The Jewish religious leadership had already decided to try to get Jesus killed - they had done it at night, against Jewish law. So in order to appear to follow the law, they met early in the morning to officially make their decision. But they couldn’t just go out and do it - because of the Roman occupation. Rome had taken away the Jews ability to carry out a capital sentence - so the Jews, who hated the Romans, had to turn to the Romans to do their dirty work. Its amazing how low people will go to fight against God - doing things they never would have imagined.

This is a short version of the story - Mark focuses on the key elements of the story. We don’t get the elongated conversation between the Roman governor and Jesus - only the bottom line:

2 "Are you the king of the Jews?" asked Pilate.

"Yes, it is as you say," Jesus replied.

Jesus was arrested on theological grounds - that is, blaspheme for calling Himself God. But that wouldn’t stand in a Roman court - so the Jewish religious leaders try to portray Jesus as a rebel - a rebel king.

3 The chief priests accused him of many things. 4 So again Pilate asked him, "Aren’t you going to answer? See how many things they are accusing you of."

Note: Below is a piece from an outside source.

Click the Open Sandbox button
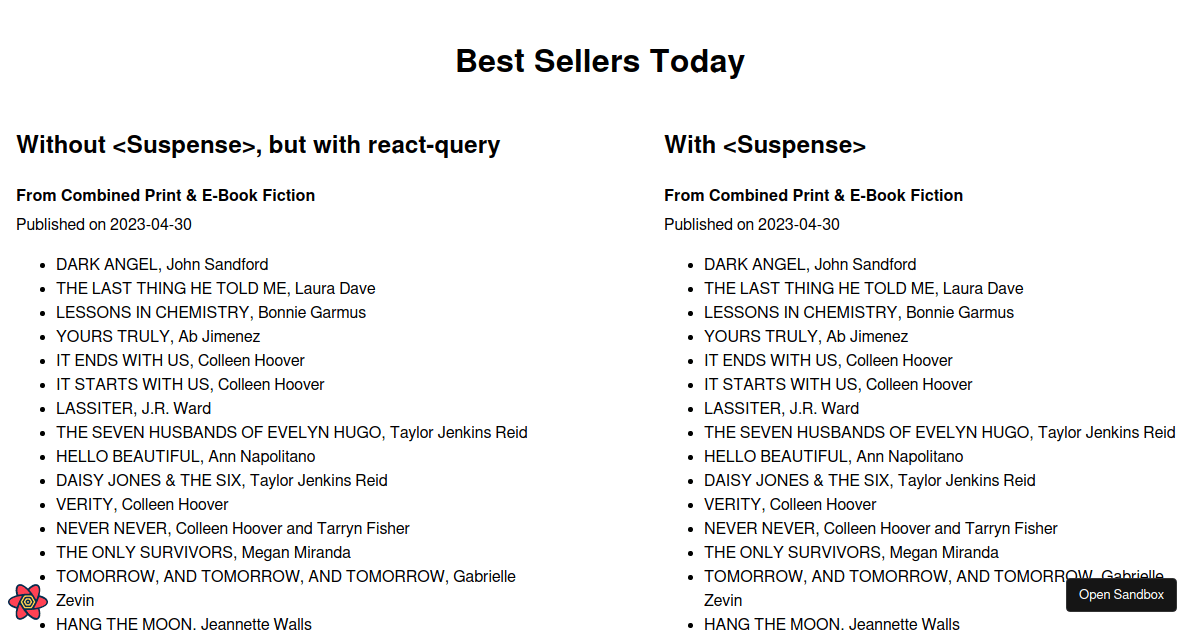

5 But Jesus still made no reply, and Pilate was amazed.

The Jews had tried to find Jesus guilty - but could not pin anything real on Him. Pilate too we hear in other gospels, thought Jesus was innocent. In the end, it was shear mob pressure that forced Pilate to have Jesus murdered.

6 Now it was the custom at the Feast to release a prisoner whom the people requested. 7 A man called Barabbas was in prison with the insurrectionists who had committed murder in the uprising. 8 The crowd came up and asked Pilate to do for them what he usually did.

Apparently this may have been a way for Pilate, who was hated by the Jews, to try to get on their good side.

9 "Do you want me to release to you the king of the Jews?" asked Pilate, 10 knowing it was out of envy that the chief priests had handed Jesus over to him. 11 But the chief priests stirred up the crowd to have Pilate release Barabbas instead.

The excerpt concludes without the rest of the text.